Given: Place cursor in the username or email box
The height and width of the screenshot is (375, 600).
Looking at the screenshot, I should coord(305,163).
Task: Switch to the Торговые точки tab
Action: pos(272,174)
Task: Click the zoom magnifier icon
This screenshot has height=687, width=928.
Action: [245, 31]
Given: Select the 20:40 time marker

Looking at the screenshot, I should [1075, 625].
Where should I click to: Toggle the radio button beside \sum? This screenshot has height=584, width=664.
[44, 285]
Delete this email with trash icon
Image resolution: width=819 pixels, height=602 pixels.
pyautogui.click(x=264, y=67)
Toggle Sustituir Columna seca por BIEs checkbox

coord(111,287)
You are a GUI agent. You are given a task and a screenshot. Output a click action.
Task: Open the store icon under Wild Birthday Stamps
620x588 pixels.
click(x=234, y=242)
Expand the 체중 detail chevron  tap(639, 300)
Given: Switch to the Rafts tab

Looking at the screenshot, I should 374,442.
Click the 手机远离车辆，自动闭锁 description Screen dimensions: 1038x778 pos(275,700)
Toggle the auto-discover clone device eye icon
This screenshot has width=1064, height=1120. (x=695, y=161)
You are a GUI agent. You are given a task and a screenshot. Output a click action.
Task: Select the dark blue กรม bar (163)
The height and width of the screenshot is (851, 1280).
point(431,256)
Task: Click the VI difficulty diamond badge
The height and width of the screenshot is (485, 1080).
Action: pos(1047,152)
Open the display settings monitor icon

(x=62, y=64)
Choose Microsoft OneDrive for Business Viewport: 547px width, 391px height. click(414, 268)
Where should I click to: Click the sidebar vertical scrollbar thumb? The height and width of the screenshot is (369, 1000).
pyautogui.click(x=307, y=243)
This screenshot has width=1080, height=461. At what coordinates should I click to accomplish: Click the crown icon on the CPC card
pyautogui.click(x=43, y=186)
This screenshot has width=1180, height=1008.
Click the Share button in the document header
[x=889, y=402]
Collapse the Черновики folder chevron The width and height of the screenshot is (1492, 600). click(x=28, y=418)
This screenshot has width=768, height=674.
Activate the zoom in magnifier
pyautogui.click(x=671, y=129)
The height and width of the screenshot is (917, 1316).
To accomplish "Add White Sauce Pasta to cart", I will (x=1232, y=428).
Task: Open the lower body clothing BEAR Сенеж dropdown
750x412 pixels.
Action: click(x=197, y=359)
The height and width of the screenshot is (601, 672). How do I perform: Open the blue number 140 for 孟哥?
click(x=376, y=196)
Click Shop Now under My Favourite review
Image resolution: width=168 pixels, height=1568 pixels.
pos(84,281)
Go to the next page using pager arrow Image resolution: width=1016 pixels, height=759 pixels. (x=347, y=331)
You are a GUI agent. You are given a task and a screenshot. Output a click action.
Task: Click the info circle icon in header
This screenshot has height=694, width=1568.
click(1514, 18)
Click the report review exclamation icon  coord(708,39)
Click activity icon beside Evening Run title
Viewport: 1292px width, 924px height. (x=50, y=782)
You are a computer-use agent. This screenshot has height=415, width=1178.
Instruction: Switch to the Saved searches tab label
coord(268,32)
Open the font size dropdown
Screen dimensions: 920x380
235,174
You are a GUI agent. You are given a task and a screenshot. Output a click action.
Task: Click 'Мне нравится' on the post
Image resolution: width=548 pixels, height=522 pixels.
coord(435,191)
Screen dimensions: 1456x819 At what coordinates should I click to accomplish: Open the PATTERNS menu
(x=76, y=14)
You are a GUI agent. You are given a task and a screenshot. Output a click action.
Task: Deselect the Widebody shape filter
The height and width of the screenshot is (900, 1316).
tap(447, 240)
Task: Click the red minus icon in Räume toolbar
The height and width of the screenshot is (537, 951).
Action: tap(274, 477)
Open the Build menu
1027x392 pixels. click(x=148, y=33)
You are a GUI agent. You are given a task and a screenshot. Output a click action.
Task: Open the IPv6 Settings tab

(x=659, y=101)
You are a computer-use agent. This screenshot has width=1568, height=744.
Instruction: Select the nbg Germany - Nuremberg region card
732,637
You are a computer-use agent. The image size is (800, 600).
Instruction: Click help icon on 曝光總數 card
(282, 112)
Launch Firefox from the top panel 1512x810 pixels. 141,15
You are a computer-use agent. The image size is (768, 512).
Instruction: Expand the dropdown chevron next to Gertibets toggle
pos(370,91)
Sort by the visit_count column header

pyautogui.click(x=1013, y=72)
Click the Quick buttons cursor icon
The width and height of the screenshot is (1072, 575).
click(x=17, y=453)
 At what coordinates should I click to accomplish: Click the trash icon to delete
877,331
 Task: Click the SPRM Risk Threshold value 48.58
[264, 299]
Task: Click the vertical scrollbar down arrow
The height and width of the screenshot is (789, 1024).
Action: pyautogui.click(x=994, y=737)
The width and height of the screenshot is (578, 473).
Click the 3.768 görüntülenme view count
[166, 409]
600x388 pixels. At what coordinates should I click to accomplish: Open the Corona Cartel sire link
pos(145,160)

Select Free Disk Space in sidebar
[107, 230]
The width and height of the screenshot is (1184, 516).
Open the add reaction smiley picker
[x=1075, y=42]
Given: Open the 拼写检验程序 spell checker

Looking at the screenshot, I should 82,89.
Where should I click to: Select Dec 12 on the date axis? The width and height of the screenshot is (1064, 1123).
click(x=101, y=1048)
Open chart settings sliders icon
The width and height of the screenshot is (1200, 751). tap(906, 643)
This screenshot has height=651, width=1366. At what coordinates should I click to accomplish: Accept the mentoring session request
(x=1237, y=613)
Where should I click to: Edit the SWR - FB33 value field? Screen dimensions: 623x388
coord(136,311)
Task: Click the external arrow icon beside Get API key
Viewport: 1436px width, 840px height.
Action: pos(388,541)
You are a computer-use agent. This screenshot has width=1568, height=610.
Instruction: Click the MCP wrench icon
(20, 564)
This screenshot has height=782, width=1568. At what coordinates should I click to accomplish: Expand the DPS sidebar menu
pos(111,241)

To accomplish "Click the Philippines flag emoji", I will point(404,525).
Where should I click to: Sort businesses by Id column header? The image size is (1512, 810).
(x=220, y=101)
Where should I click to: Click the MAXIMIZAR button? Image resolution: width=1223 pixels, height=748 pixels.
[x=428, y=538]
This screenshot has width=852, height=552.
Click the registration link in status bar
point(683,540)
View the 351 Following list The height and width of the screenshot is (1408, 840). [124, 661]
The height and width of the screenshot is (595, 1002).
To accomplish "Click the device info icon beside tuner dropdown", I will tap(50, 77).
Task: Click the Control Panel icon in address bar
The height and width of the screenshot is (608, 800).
***
__ABOUT THIS TASK__. Write out every entry again, exactly as it appears.

__REPLY__.
Given: Place cursor in the username or email box
The height and width of the screenshot is (375, 600).
Looking at the screenshot, I should coord(305,163).
Task: Switch to the Торговые точки tab
Action: pos(272,174)
Task: Click the zoom magnifier icon
This screenshot has height=687, width=928.
Action: [245, 31]
Given: Select the 20:40 time marker

Looking at the screenshot, I should [1075, 625].
Where should I click to: Toggle the radio button beside \sum? This screenshot has height=584, width=664.
[44, 285]
Delete this email with trash icon
Image resolution: width=819 pixels, height=602 pixels.
pyautogui.click(x=264, y=67)
Toggle Sustituir Columna seca por BIEs checkbox

coord(111,287)
You are a GUI agent. You are given a task and a screenshot. Output a click action.
Task: Open the store icon under Wild Birthday Stamps
620x588 pixels.
click(x=234, y=242)
Expand the 체중 detail chevron  tap(639, 300)
Given: Switch to the Rafts tab

Looking at the screenshot, I should 374,442.
Click the 手机远离车辆，自动闭锁 description Screen dimensions: 1038x778 pos(275,700)
Toggle the auto-discover clone device eye icon
This screenshot has width=1064, height=1120. (x=695, y=161)
You are a GUI agent. You are given a task and a screenshot. Output a click action.
Task: Select the dark blue กรม bar (163)
The height and width of the screenshot is (851, 1280).
point(431,256)
Task: Click the VI difficulty diamond badge
The height and width of the screenshot is (485, 1080).
Action: pos(1047,152)
Open the display settings monitor icon

(x=62, y=64)
Choose Microsoft OneDrive for Business Viewport: 547px width, 391px height. click(414, 268)
Where should I click to: Click the sidebar vertical scrollbar thumb? The height and width of the screenshot is (369, 1000).
pyautogui.click(x=307, y=243)
This screenshot has width=1080, height=461. At what coordinates should I click to accomplish: Click the crown icon on the CPC card
pyautogui.click(x=43, y=186)
This screenshot has width=1180, height=1008.
Click the Share button in the document header
[x=889, y=402]
Collapse the Черновики folder chevron The width and height of the screenshot is (1492, 600). click(x=28, y=418)
This screenshot has width=768, height=674.
Activate the zoom in magnifier
pyautogui.click(x=671, y=129)
The height and width of the screenshot is (917, 1316).
To accomplish "Add White Sauce Pasta to cart", I will (x=1232, y=428).
Task: Open the lower body clothing BEAR Сенеж dropdown
750x412 pixels.
Action: click(x=197, y=359)
The height and width of the screenshot is (601, 672). How do I perform: Open the blue number 140 for 孟哥?
click(x=376, y=196)
Click Shop Now under My Favourite review
Image resolution: width=168 pixels, height=1568 pixels.
pos(84,281)
Go to the next page using pager arrow Image resolution: width=1016 pixels, height=759 pixels. (x=347, y=331)
You are a GUI agent. You are given a task and a screenshot. Output a click action.
Task: Click the info circle icon in header
This screenshot has height=694, width=1568.
click(1514, 18)
Click the report review exclamation icon  coord(708,39)
Click activity icon beside Evening Run title
Viewport: 1292px width, 924px height. (x=50, y=782)
You are a computer-use agent. This screenshot has height=415, width=1178.
Instruction: Switch to the Saved searches tab label
coord(268,32)
Open the font size dropdown
Screen dimensions: 920x380
235,174
You are a GUI agent. You are given a task and a screenshot. Output a click action.
Task: Click 'Мне нравится' on the post
Image resolution: width=548 pixels, height=522 pixels.
coord(435,191)
Screen dimensions: 1456x819 At what coordinates should I click to accomplish: Open the PATTERNS menu
(x=76, y=14)
You are a GUI agent. You are given a task and a screenshot. Output a click action.
Task: Deselect the Widebody shape filter
The height and width of the screenshot is (900, 1316).
tap(447, 240)
Task: Click the red minus icon in Räume toolbar
The height and width of the screenshot is (537, 951).
Action: tap(274, 477)
Open the Build menu
1027x392 pixels. click(x=148, y=33)
You are a GUI agent. You are given a task and a screenshot. Output a click action.
Task: Open the IPv6 Settings tab

(x=659, y=101)
You are a computer-use agent. This screenshot has width=1568, height=744.
Instruction: Select the nbg Germany - Nuremberg region card
732,637
You are a computer-use agent. The image size is (800, 600).
Instruction: Click help icon on 曝光總數 card
(282, 112)
Launch Firefox from the top panel 1512x810 pixels. 141,15
You are a computer-use agent. The image size is (768, 512).
Instruction: Expand the dropdown chevron next to Gertibets toggle
pos(370,91)
Sort by the visit_count column header

pyautogui.click(x=1013, y=72)
Click the Quick buttons cursor icon
The width and height of the screenshot is (1072, 575).
click(x=17, y=453)
 At what coordinates should I click to accomplish: Click the trash icon to delete
877,331
 Task: Click the SPRM Risk Threshold value 48.58
[264, 299]
Task: Click the vertical scrollbar down arrow
The height and width of the screenshot is (789, 1024).
Action: pyautogui.click(x=994, y=737)
The width and height of the screenshot is (578, 473).
Click the 3.768 görüntülenme view count
[166, 409]
600x388 pixels. At what coordinates should I click to accomplish: Open the Corona Cartel sire link
pos(145,160)

Select Free Disk Space in sidebar
[107, 230]
The width and height of the screenshot is (1184, 516).
Open the add reaction smiley picker
[x=1075, y=42]
Given: Open the 拼写检验程序 spell checker

Looking at the screenshot, I should 82,89.
Where should I click to: Select Dec 12 on the date axis? The width and height of the screenshot is (1064, 1123).
click(x=101, y=1048)
Open chart settings sliders icon
The width and height of the screenshot is (1200, 751). tap(906, 643)
This screenshot has height=651, width=1366. At what coordinates should I click to accomplish: Accept the mentoring session request
(x=1237, y=613)
Where should I click to: Edit the SWR - FB33 value field? Screen dimensions: 623x388
coord(136,311)
Task: Click the external arrow icon beside Get API key
Viewport: 1436px width, 840px height.
Action: pos(388,541)
You are a computer-use agent. This screenshot has width=1568, height=610.
Instruction: Click the MCP wrench icon
(20, 564)
This screenshot has height=782, width=1568. At what coordinates should I click to accomplish: Expand the DPS sidebar menu
pos(111,241)

To accomplish "Click the Philippines flag emoji", I will point(404,525).
Where should I click to: Sort businesses by Id column header? The image size is (1512, 810).
(x=220, y=101)
Where should I click to: Click the MAXIMIZAR button? Image resolution: width=1223 pixels, height=748 pixels.
[x=428, y=538]
This screenshot has width=852, height=552.
Click the registration link in status bar
point(683,540)
View the 351 Following list The height and width of the screenshot is (1408, 840). [124, 661]
The height and width of the screenshot is (595, 1002).
To accomplish "Click the device info icon beside tuner dropdown", I will tap(50, 77).
Task: Click the Control Panel icon in address bar
The height and width of the screenshot is (608, 800).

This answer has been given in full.